### CONSIGNES
(A) D'après l'entretien sur le foot féminin à Reims, en quelle année a eu lieu l'histoire vraie qui a inspiré le film ?
(B) Écrivez la suite de l'entretien sur le foot féminin à Reims, à partir de sa dernière phrase.

### EXTRAIT FOURNI
■ ■ ■ ■ ■ ■ ■
AlloCiné : Pouvez-vous nous en dire plus sur l'histoire derrière ce film, qui est inspiré d'une histoire vraie ?
Julien Hallard, réalisateur : Oui, c'est inspiré d'une histoire vraie, qui a eu lieu en 1968 à Reims. Un journaliste qui s'appelait Pierre Geoffroy de l'Union de Reims a posté une annonce pour organiser un match de foot féminin. C'était comme une blague, il trouvait ça peut être drôle, pour une kermesse. Contre toute attente, beaucoup de femmes, de tous les âges, ont répondu à cette annonce. Elles avaient un bon niveau de football car elles jouaient dans leurs familles, avec leurs parents, leurs frères... Il a été très surpris de ça, et cette idée de match de kermesse a évolué. Il a décidé d’entraîner cette équipe, d'en faire une vraie équipe de foot.
Il faut savoir qu'à ce moment là en France, les filles ne jouaient pas au foot, non pas parce que c'était interdit, mais parce que ça ne se faisait pas. Les filles ne pouvaient pas courir en short devant des gens. C'était pas bien ! Lui qui n'était pas forcément un féministe, et ces filles qui n'étaient pas forcément des féministes pures se sont retrouvées dans cette aventure, à jouer, rencontrer d'autres équipes qui se sont montées avec leur énergie et elles ont fini par obtenir des licences de la fédération. C'est à dire qu'à l'époque les filles n'avaient même pas de licence de la fédération. La fédération n'avait même pas pensé à ça. Les enfants avaient des licences, mais les femmes n'en avaient pas, parce que ça n'existait pas. Le foot féminin ne pouvait pas exister, comme on le dit dans le film.
Il est étonnant que cette histoire n'ait pas jusqu'ici encore fait l'objet d'un film !
C'est venu comme un pur hasard car cette histoire n'était pas médiatisée, très peu traitée. On peut se demander pourquoi elle était très peu traitée. Peut être pour des raisons de sexisme. Le foot féminin n'était pas encore reconnu comme il l'est maintenant. Là on commence à en parler plus. Je pense qu'en 2012, quand j'ai commencé à m'intéresser à cette histoire, la médiatisation commençait.
Cette équipe était un peu tombée dans les oubliettes de l'histoire, alors que c'est une histoire passionnante sur les changements de société à l'époque, le féminisme, l'aventure de ces filles... J'en ai entendu parler par une émission de radio un peu par hasard. Ces filles m'ont semblé déterminées, drôles… Il y avait une espèce de joie. Je me suis dit qu'elles méritaient que cette histoire soit racontée.
Pouvez-vous nous parler du travail de documentation ? Avez-vous cherché à rencontrer ces filles ?
Ce n'est pas un documentaire. Je l'ai interprété à ma manière, mais avant de rentrer dans le scénario, j'ai recherché ces filles, à avoir leur témoignage. J'ai cherché à les rencontrer. J'en ai interviewé beaucoup par téléphone : il y en avait à Reims, en Norvège… Elles étaient jeunes à l'époque, donc certaines avaient quitté la Champagne. J'ai eu beaucoup d'anecdotes, de retours d'histoires passionnantes, notamment de Ghislaine Souef, dite Gigi, leader de cette équipe et qui en est toujours le porte-parole maintenant. Elle m'a raconté des aventures extraordinaires.
■ ■ ■ ■ ■ ■ ■
### DONNÉES EXTRAITES
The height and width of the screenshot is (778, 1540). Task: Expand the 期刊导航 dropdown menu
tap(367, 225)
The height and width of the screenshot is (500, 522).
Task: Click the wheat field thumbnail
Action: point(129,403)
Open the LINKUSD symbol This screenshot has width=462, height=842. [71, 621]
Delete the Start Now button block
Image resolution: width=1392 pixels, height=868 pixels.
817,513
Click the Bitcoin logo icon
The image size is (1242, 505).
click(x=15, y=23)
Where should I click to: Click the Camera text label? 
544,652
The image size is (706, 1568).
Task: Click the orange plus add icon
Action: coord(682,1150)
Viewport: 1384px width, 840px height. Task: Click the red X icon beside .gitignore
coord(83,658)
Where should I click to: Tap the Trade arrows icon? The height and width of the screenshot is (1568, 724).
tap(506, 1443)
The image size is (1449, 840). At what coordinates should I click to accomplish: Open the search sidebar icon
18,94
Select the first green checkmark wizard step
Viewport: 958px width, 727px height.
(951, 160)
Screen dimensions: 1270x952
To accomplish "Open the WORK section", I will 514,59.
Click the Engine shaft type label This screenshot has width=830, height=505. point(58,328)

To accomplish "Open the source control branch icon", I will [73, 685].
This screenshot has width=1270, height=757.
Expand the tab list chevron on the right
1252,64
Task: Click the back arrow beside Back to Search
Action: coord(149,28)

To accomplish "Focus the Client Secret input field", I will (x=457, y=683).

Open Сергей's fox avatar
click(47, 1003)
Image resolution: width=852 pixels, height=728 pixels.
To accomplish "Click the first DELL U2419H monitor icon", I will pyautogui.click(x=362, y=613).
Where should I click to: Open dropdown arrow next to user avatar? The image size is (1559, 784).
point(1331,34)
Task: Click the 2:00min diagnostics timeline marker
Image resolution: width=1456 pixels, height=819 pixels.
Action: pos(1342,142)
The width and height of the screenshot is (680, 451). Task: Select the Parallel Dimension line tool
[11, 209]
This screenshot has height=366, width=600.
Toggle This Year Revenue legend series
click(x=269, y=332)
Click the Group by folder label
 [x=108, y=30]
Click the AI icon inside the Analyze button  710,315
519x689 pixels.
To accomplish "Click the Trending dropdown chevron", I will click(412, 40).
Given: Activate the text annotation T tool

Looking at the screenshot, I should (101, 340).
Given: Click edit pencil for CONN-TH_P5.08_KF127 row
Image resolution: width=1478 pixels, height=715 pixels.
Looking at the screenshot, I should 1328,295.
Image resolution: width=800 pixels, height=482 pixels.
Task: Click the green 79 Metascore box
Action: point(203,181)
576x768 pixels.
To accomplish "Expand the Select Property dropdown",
■ ■ ■ ■ ■ ■ ■
### RÉPONSES DANS L'ORDRE
(A) En 1968.

(B)
Il y avait beaucoup d'anecdotes que j'ai réutilisé dans le film, sur la manière dont elle se faisait maltraiter par le public masculin, comment elles ont dû tondre une pelouse avant de jouer, elles étaient toujours reléguées dans des terrains de seconde zone… Elles se sont vraiment battues et elles ont beaucoup d'humour et de détermination. Il y a beaucoup de choses réelles, mais que j'ai réinterprété pour avoir quelque chose de plus romanesque.
J'ai aussi interviewé ces filles pour garder leur esprit. Je ne voulais pas trahir l'esprit. Ce n'était pas des soixante-huitardes, ce n'était pas des féministes. C'était des filles qui venaient de milieux populaires. Il n'y avait pas forcément une conscience politique, mais elles se sont battues pour une cause, une cause pratique : elles ne voyaient pas pourquoi elles ne pourraient pas jouer au foot. Elles se sont lancées dans cette aventure en n'étant pas des féministes politiques parisiennes. C'était intéressant ce point de vue un peu décalé sur le féminisme. Quand je leur ai montré, j'étais anxieux car c'était aussi leur histoire. Je me demandais si je ne l'avais pas trahie. Je leur ai montré au club de Reims où l'on a fait une projection privée pour ces pionnières, et heureusement, elles ont beaucoup aimé le film. Elles ont reconnu l'esprit, beaucoup d'anecdotes que j'avais recueilli donc ça s'est bien passé avec elles.
Diriez-vous que c’est un film féministe ?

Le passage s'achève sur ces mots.